TASK PROMPT :: In this exercise, each record below is to be written out again exactly.

MATERIAL SHOWN ::
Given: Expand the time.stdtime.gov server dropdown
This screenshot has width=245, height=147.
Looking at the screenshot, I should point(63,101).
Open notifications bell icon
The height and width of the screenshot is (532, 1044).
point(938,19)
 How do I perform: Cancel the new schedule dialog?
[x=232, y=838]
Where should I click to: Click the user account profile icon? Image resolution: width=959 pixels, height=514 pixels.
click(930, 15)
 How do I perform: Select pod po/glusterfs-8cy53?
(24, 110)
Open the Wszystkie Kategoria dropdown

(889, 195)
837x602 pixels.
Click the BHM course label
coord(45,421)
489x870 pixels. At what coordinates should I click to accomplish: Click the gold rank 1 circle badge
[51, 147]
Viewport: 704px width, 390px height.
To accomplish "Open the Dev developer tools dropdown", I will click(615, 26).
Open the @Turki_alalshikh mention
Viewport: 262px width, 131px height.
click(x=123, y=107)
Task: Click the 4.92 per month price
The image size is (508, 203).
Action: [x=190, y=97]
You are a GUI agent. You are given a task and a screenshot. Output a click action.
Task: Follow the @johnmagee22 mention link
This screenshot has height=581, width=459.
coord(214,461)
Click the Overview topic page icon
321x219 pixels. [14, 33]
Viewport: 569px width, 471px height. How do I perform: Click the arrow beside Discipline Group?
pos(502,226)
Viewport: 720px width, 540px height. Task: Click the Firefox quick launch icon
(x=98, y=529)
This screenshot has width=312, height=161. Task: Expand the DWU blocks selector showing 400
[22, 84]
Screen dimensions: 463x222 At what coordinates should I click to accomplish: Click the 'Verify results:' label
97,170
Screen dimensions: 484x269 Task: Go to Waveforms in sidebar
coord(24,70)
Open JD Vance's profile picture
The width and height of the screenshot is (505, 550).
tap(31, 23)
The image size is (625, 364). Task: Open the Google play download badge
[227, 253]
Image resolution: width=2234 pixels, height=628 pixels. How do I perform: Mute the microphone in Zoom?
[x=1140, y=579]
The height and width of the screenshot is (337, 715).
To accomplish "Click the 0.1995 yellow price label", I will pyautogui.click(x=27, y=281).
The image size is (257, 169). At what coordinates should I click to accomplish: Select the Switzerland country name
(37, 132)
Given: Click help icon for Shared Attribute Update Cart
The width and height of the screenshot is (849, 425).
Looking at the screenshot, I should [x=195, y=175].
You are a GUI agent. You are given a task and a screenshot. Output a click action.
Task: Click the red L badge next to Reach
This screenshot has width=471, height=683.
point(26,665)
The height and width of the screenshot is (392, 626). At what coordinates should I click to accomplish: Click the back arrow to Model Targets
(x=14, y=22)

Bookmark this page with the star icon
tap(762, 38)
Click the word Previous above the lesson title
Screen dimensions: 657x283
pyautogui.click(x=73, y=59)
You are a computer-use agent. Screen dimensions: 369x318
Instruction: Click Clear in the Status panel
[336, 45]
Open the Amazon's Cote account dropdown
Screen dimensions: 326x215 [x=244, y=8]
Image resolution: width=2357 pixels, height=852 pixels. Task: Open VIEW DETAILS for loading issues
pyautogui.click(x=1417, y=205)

RESULT OF THIS TASK ::
Given: Expand the time.stdtime.gov server dropdown
This screenshot has width=245, height=147.
Looking at the screenshot, I should point(63,101).
Open notifications bell icon
The height and width of the screenshot is (532, 1044).
point(938,19)
 How do I perform: Cancel the new schedule dialog?
[x=232, y=838]
Where should I click to: Click the user account profile icon? Image resolution: width=959 pixels, height=514 pixels.
click(930, 15)
 How do I perform: Select pod po/glusterfs-8cy53?
(24, 110)
Open the Wszystkie Kategoria dropdown

(889, 195)
837x602 pixels.
Click the BHM course label
coord(45,421)
489x870 pixels. At what coordinates should I click to accomplish: Click the gold rank 1 circle badge
[51, 147]
Viewport: 704px width, 390px height.
To accomplish "Open the Dev developer tools dropdown", I will click(615, 26).
Open the @Turki_alalshikh mention
Viewport: 262px width, 131px height.
click(x=123, y=107)
Task: Click the 4.92 per month price
The image size is (508, 203).
Action: [x=190, y=97]
You are a GUI agent. You are given a task and a screenshot. Output a click action.
Task: Follow the @johnmagee22 mention link
This screenshot has height=581, width=459.
coord(214,461)
Click the Overview topic page icon
321x219 pixels. [14, 33]
Viewport: 569px width, 471px height. How do I perform: Click the arrow beside Discipline Group?
pos(502,226)
Viewport: 720px width, 540px height. Task: Click the Firefox quick launch icon
(x=98, y=529)
This screenshot has width=312, height=161. Task: Expand the DWU blocks selector showing 400
[22, 84]
Screen dimensions: 463x222 At what coordinates should I click to accomplish: Click the 'Verify results:' label
97,170
Screen dimensions: 484x269 Task: Go to Waveforms in sidebar
coord(24,70)
Open JD Vance's profile picture
The width and height of the screenshot is (505, 550).
tap(31, 23)
The image size is (625, 364). Task: Open the Google play download badge
[227, 253]
Image resolution: width=2234 pixels, height=628 pixels. How do I perform: Mute the microphone in Zoom?
[x=1140, y=579]
The height and width of the screenshot is (337, 715).
To accomplish "Click the 0.1995 yellow price label", I will pyautogui.click(x=27, y=281).
The image size is (257, 169). At what coordinates should I click to accomplish: Select the Switzerland country name
(37, 132)
Given: Click help icon for Shared Attribute Update Cart
The width and height of the screenshot is (849, 425).
Looking at the screenshot, I should [x=195, y=175].
You are a GUI agent. You are given a task and a screenshot. Output a click action.
Task: Click the red L badge next to Reach
This screenshot has width=471, height=683.
point(26,665)
The height and width of the screenshot is (392, 626). At what coordinates should I click to accomplish: Click the back arrow to Model Targets
(x=14, y=22)

Bookmark this page with the star icon
tap(762, 38)
Click the word Previous above the lesson title
Screen dimensions: 657x283
pyautogui.click(x=73, y=59)
You are a computer-use agent. Screen dimensions: 369x318
Instruction: Click Clear in the Status panel
[336, 45]
Open the Amazon's Cote account dropdown
Screen dimensions: 326x215 [x=244, y=8]
Image resolution: width=2357 pixels, height=852 pixels. Task: Open VIEW DETAILS for loading issues
pyautogui.click(x=1417, y=205)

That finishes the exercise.